▶ JOB
Please repeat the stretch of records from the line that contains "Screen dimensions: 720x1280" through the line that contains "(x=602, y=40)", including both of those lines, exactly as they appear.
━━ RECORDS FOR THIS EXERCISE ━━
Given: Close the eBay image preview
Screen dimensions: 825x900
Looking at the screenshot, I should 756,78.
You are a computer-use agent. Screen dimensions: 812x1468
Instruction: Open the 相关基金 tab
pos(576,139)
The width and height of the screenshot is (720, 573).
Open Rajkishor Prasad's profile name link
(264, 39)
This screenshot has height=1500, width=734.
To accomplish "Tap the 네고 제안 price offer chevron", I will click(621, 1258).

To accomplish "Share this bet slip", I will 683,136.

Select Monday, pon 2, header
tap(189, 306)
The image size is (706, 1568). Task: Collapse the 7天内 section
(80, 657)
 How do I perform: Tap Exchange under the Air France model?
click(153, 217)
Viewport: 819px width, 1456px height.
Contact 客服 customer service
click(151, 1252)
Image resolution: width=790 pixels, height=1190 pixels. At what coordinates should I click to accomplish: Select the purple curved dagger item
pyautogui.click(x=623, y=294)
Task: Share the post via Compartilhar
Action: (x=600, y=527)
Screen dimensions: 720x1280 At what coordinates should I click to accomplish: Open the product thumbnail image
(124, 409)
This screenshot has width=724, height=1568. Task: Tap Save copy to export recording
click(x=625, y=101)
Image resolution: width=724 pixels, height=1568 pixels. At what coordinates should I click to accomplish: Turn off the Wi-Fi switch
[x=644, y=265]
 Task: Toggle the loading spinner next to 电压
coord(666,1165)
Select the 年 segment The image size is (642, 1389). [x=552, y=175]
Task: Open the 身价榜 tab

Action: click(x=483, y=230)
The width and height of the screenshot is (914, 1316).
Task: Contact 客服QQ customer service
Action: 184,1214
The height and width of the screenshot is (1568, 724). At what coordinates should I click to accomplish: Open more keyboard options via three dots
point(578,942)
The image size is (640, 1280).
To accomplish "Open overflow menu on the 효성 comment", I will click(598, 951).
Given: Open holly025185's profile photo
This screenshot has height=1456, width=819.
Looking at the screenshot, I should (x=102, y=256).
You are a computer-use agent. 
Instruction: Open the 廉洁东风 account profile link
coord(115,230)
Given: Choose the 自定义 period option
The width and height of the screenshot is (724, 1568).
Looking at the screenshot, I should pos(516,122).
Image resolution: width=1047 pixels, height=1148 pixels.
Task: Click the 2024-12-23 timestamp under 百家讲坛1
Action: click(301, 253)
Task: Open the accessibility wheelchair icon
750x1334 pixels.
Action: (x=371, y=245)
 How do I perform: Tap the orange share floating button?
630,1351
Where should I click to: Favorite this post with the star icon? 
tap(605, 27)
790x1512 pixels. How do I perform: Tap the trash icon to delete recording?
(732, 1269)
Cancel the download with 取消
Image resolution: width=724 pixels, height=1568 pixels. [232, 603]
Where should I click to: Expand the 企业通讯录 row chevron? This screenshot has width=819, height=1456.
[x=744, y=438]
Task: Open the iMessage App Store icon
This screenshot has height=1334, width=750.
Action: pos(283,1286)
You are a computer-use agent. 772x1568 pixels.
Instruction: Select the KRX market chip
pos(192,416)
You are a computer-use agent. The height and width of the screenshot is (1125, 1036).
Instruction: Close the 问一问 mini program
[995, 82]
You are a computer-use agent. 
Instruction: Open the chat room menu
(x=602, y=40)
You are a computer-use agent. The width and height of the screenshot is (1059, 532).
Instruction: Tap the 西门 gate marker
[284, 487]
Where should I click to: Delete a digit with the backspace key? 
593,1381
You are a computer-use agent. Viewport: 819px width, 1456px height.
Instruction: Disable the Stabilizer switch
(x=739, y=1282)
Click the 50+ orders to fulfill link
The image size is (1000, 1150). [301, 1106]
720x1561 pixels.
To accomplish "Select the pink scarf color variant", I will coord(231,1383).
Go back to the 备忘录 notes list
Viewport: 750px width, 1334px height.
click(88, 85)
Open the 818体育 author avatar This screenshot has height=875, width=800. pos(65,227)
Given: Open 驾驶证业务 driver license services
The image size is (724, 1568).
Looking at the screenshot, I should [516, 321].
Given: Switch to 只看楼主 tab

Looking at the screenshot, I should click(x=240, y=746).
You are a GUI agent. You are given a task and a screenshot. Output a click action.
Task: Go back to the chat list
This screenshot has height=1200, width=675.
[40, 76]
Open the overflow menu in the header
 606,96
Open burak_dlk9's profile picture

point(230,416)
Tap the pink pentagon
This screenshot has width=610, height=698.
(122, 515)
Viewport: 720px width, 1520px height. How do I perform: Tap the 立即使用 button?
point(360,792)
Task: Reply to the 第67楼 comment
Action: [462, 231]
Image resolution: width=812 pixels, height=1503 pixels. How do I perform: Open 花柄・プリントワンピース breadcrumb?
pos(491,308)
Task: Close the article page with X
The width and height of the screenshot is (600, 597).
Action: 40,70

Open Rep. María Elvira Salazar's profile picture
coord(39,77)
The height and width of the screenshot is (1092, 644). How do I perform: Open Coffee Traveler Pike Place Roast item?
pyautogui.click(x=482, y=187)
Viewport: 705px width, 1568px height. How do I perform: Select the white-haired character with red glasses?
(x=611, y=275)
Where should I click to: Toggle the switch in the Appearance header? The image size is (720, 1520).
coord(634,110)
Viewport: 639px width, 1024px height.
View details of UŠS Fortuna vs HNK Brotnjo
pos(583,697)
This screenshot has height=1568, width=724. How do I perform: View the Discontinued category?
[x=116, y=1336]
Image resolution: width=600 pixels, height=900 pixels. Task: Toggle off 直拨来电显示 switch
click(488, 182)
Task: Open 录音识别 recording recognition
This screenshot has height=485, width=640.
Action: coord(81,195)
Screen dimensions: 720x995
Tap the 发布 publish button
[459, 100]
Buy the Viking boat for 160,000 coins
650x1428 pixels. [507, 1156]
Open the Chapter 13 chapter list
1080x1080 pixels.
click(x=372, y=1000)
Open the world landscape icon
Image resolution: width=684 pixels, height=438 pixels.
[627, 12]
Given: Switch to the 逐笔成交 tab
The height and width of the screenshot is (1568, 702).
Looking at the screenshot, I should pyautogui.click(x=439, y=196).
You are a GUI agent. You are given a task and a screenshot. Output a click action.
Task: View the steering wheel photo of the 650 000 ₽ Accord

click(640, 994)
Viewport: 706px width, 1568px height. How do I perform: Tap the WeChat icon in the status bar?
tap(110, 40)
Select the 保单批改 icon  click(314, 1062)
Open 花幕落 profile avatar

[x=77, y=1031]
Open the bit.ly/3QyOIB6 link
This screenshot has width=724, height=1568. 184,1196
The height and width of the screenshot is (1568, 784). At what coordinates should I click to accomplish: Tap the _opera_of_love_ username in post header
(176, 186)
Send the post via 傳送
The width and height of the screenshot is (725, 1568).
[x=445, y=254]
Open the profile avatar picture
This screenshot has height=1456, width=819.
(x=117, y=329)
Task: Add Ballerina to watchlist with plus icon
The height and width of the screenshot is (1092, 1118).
━━━
▶ OUTPUT FOR THIS TASK
Screen dimensions: 720x1280 At what coordinates should I click to accomplish: Open the product thumbnail image
(124, 409)
This screenshot has width=724, height=1568. Task: Tap Save copy to export recording
click(x=625, y=101)
Image resolution: width=724 pixels, height=1568 pixels. At what coordinates should I click to accomplish: Turn off the Wi-Fi switch
[x=644, y=265]
 Task: Toggle the loading spinner next to 电压
coord(666,1165)
Select the 年 segment The image size is (642, 1389). [x=552, y=175]
Task: Open the 身价榜 tab

Action: click(x=483, y=230)
The width and height of the screenshot is (914, 1316).
Task: Contact 客服QQ customer service
Action: 184,1214
The height and width of the screenshot is (1568, 724). At what coordinates should I click to accomplish: Open more keyboard options via three dots
point(578,942)
The image size is (640, 1280).
To accomplish "Open overflow menu on the 효성 comment", I will click(598, 951).
Given: Open holly025185's profile photo
This screenshot has height=1456, width=819.
Looking at the screenshot, I should (x=102, y=256).
You are a computer-use agent. 
Instruction: Open the 廉洁东风 account profile link
coord(115,230)
Given: Choose the 自定义 period option
The width and height of the screenshot is (724, 1568).
Looking at the screenshot, I should pos(516,122).
Image resolution: width=1047 pixels, height=1148 pixels.
Task: Click the 2024-12-23 timestamp under 百家讲坛1
Action: click(301, 253)
Task: Open the accessibility wheelchair icon
750x1334 pixels.
Action: (x=371, y=245)
 How do I perform: Tap the orange share floating button?
630,1351
Where should I click to: Favorite this post with the star icon? 
tap(605, 27)
790x1512 pixels. How do I perform: Tap the trash icon to delete recording?
(732, 1269)
Cancel the download with 取消
Image resolution: width=724 pixels, height=1568 pixels. [232, 603]
Where should I click to: Expand the 企业通讯录 row chevron? This screenshot has width=819, height=1456.
[x=744, y=438]
Task: Open the iMessage App Store icon
This screenshot has height=1334, width=750.
Action: pos(283,1286)
You are a computer-use agent. 772x1568 pixels.
Instruction: Select the KRX market chip
pos(192,416)
You are a computer-use agent. The height and width of the screenshot is (1125, 1036).
Instruction: Close the 问一问 mini program
[995, 82]
You are a computer-use agent. 
Instruction: Open the chat room menu
(x=602, y=40)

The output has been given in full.